START Input records

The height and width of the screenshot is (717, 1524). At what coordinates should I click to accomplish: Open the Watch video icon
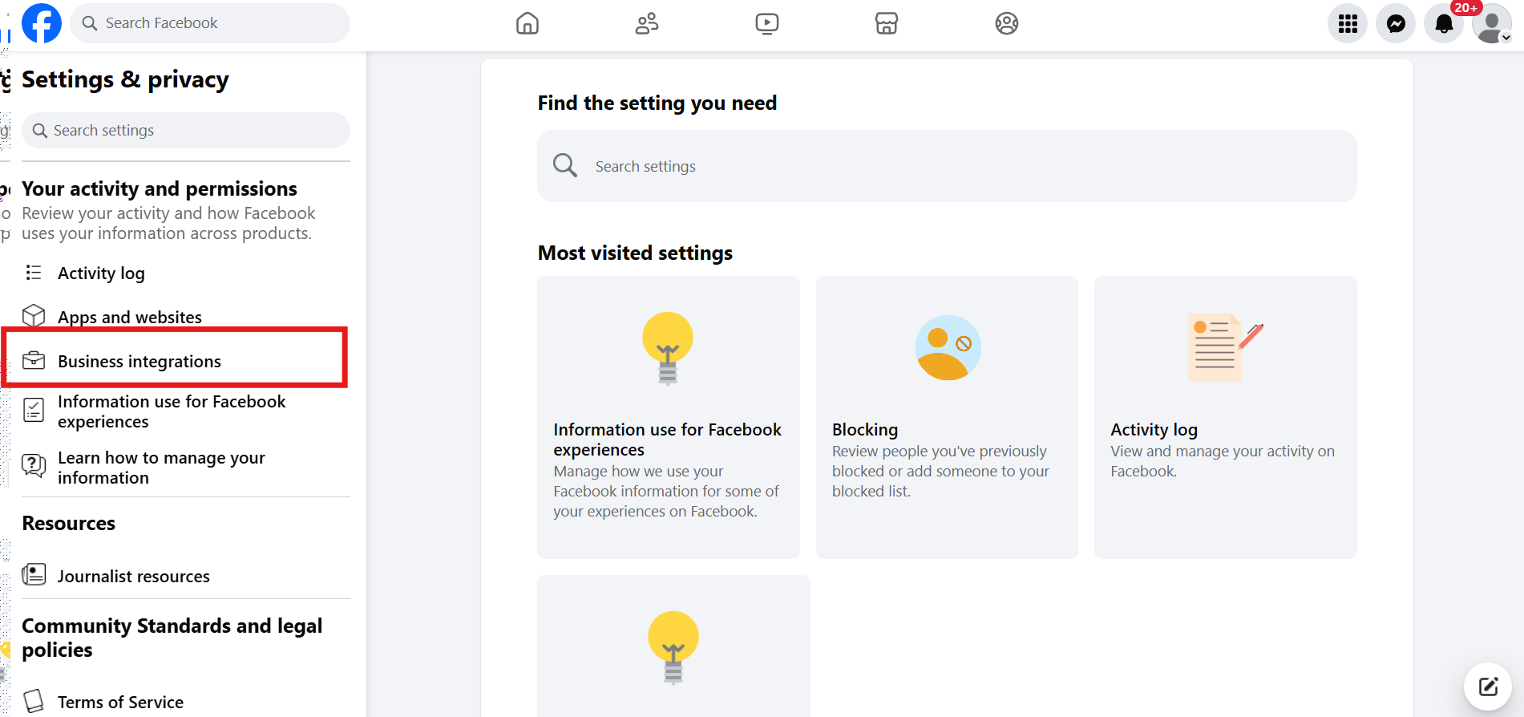767,23
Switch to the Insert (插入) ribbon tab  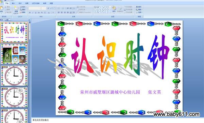13,3
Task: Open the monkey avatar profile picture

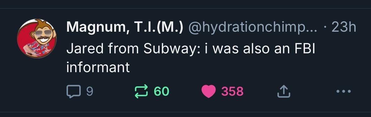Action: pos(37,39)
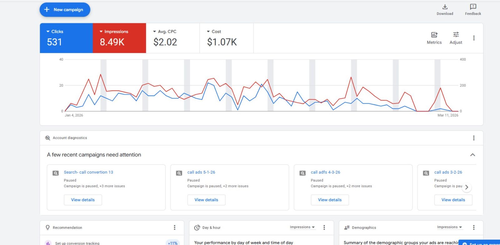Open Day & hour card overflow menu
This screenshot has width=500, height=245.
click(324, 227)
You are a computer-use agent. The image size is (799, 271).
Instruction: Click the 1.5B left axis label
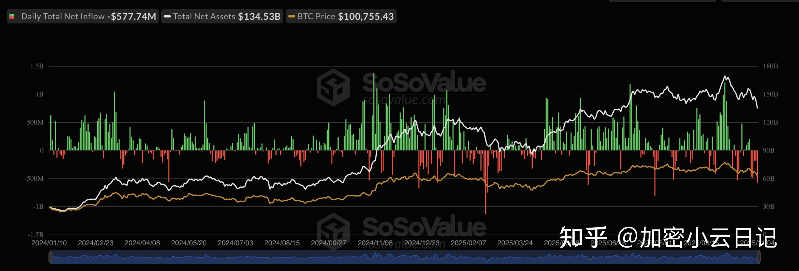37,66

END Input records

Activity >>
Counting the line with "You are a computer-use" and the last line of the data above, transcribe those two lines and every line between them exactly, without the pictures.

Task answer >>
You are a computer-use agent. The image size is (799, 271).
Instruction: Click the 1.5B left axis label
37,66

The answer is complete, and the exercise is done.